[Pixel coordinate grounding data]
★ ★ ★ ★

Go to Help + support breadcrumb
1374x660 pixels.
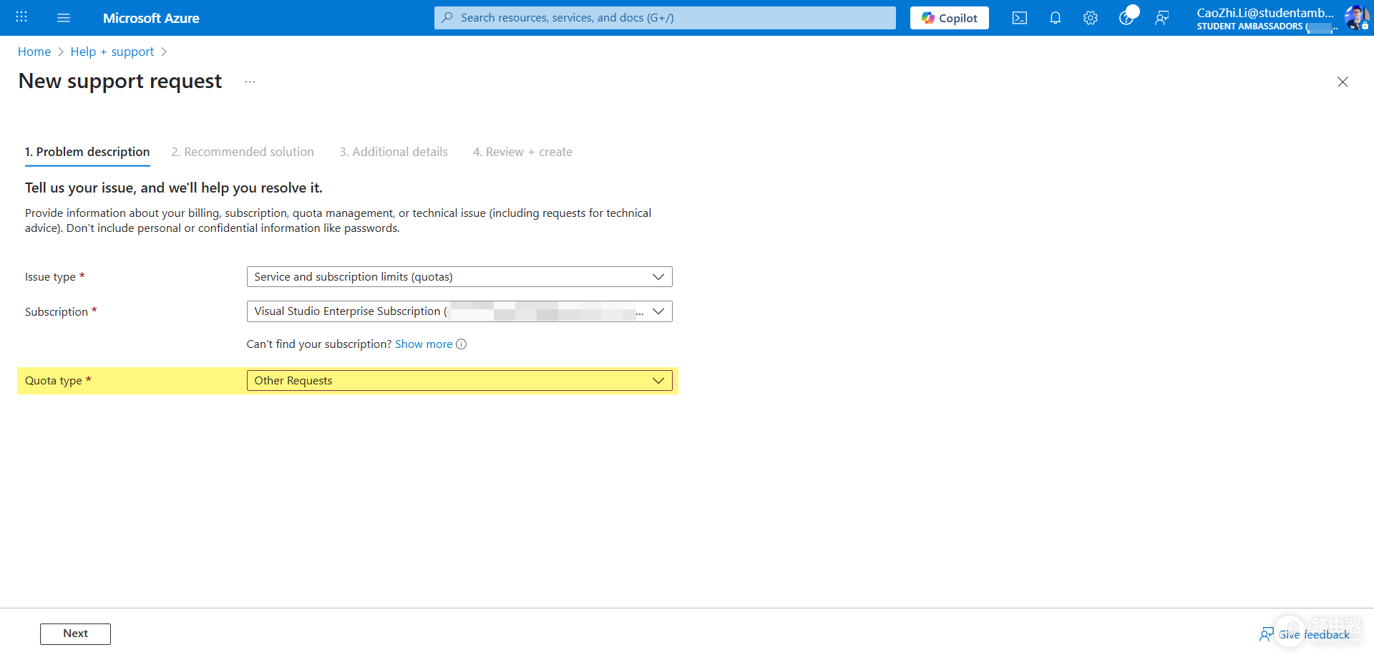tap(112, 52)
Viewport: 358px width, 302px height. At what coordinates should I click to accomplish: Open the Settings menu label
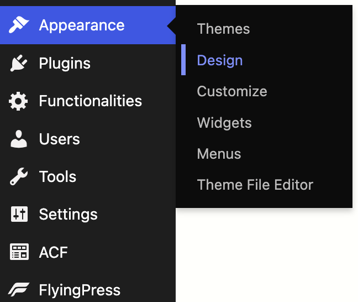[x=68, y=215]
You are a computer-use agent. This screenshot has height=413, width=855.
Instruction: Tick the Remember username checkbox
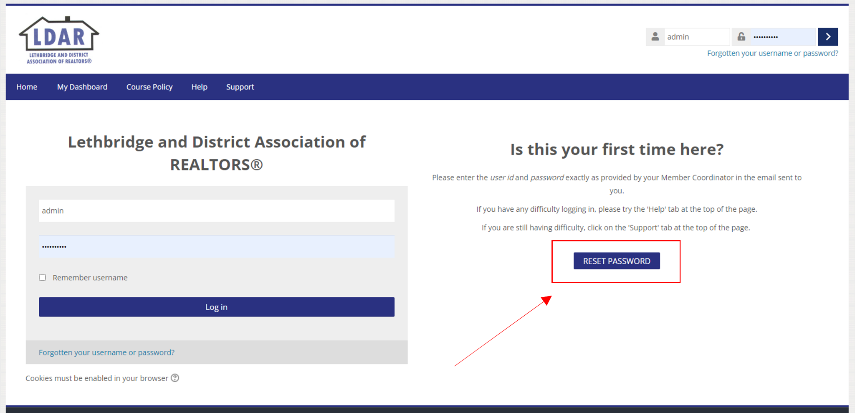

★ ★ ★ ★

## TASK ITEM
Do not include pictures. Copy only the lines running from the line with "Viewport: 358px width, 302px" through the last line of the records, exactly as they appear.

## OUTPUT FOR THIS TASK
Viewport: 358px width, 302px height. At what coordinates should I click to accomplish: Open the Settings menu label
[x=68, y=215]
You are a computer-use agent. This screenshot has height=413, width=855.
Instruction: Tick the Remember username checkbox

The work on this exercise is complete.